> Excerpted passage
# spark plug gap



## buffaloaltima (Nov 21, 2003)

Hello all. What's the correct plug gap for a '97 4L? Thanks!


----------



## buffaloaltima (Nov 21, 2003)

buffaloaltima said:


> Hello all. What's the correct plug gap for a '97 4L? Thanks!


Oops...4cyl....NOT 4L....(I was thinking about my jeep....)


----------



## chuck34gboro (Jun 7, 2003)

SHAWN @ Altimas.net said:


> Stock gap is 1.1mm/.044in. , but for best performance .047in. is good .... Larger gap = more spark , but rememeber if you go to big you will wear out ignition parts sooner , .047in is a good middle ground ...



In case you're MSD/n2o/Turbo/etc.

> To be done
1 – In the spark plug gap thread, what is the stock gap?
2 – Extend the spark plug gap thread, picking up after its last line.
You don't need the data that follows this thread to do anything here.

> Rows
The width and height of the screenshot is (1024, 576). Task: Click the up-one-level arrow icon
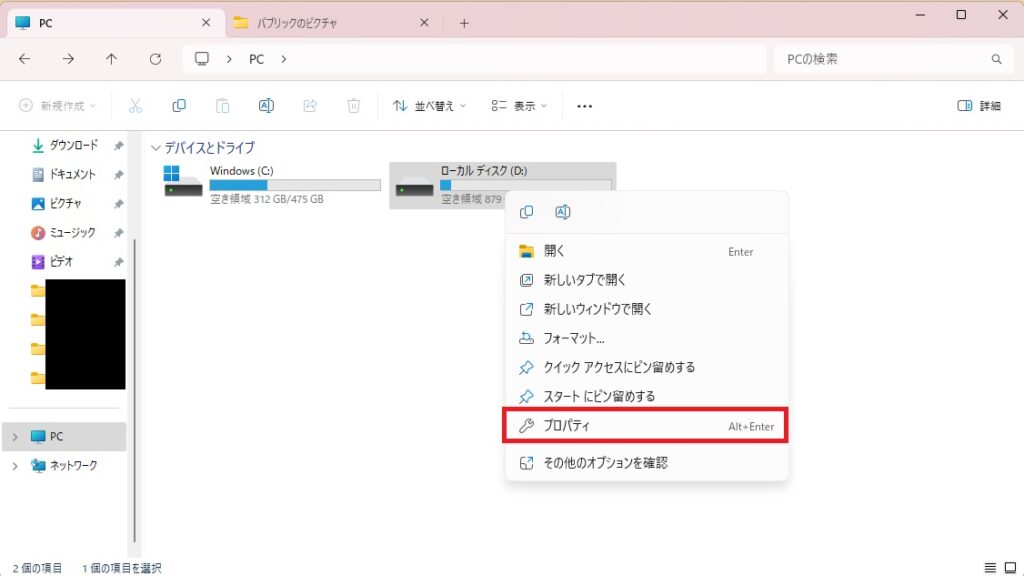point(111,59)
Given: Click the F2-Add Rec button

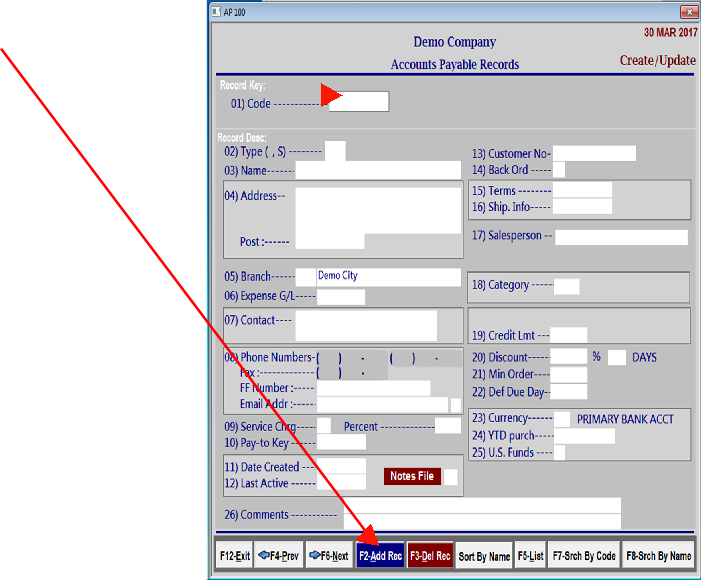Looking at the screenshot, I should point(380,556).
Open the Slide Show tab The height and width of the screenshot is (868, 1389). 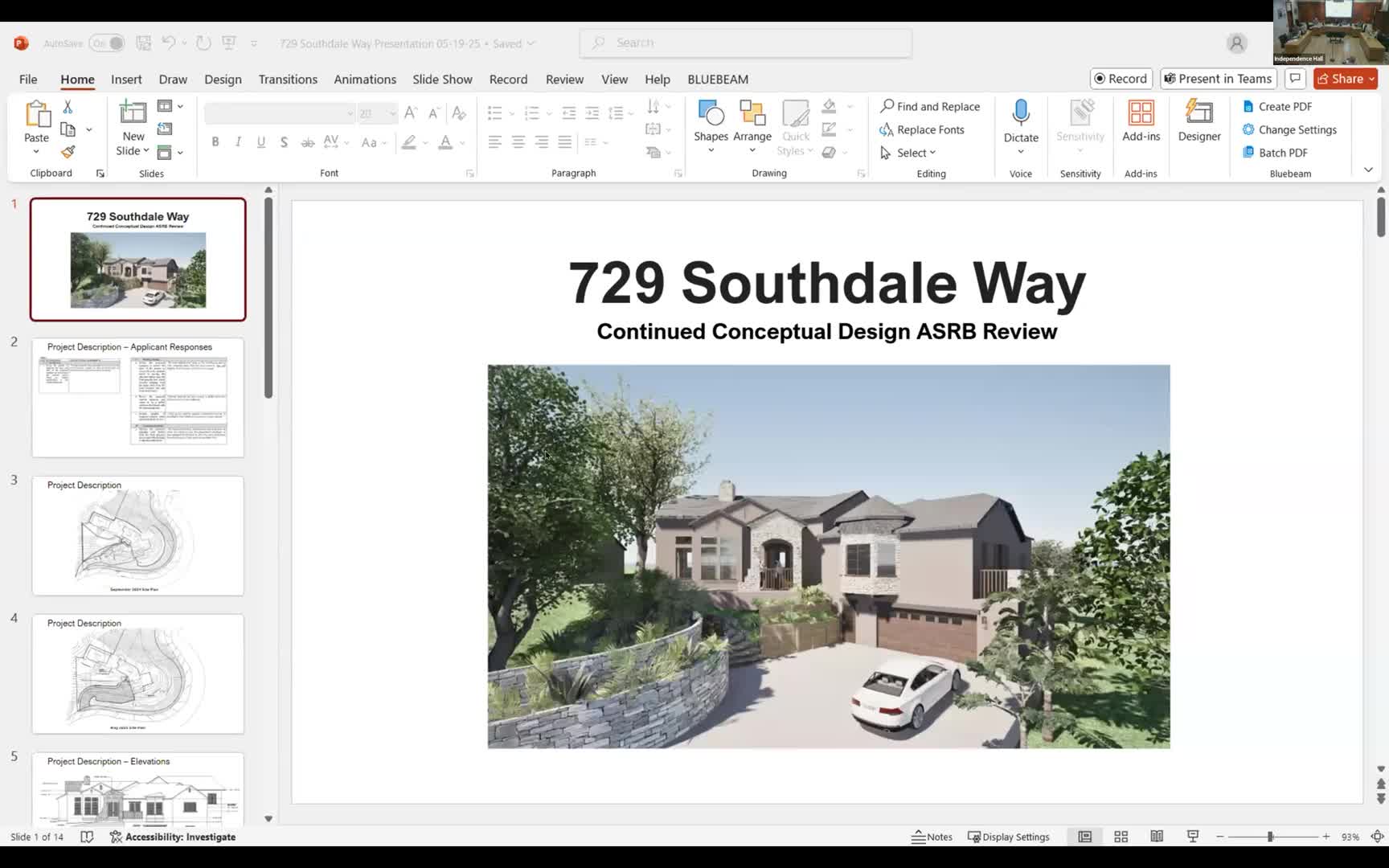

> Results in order
1 – 1.1 mm, or .044 in.

2 –
asleepaltima @ Altimas.net said:


> it all depends what youre running. according to msd and nitrous express they say to gap the plugs to .035 and then go up in increments of .005 to see where it performs the best. im running a 75 shot and im running them at .035 and it runs great.
> msd also has a suggestion list for different types of setups;
> 
> Compression Spark plug gap
> ...


----------



## buffaloaltima (Nov 21, 2003)

Thanks much!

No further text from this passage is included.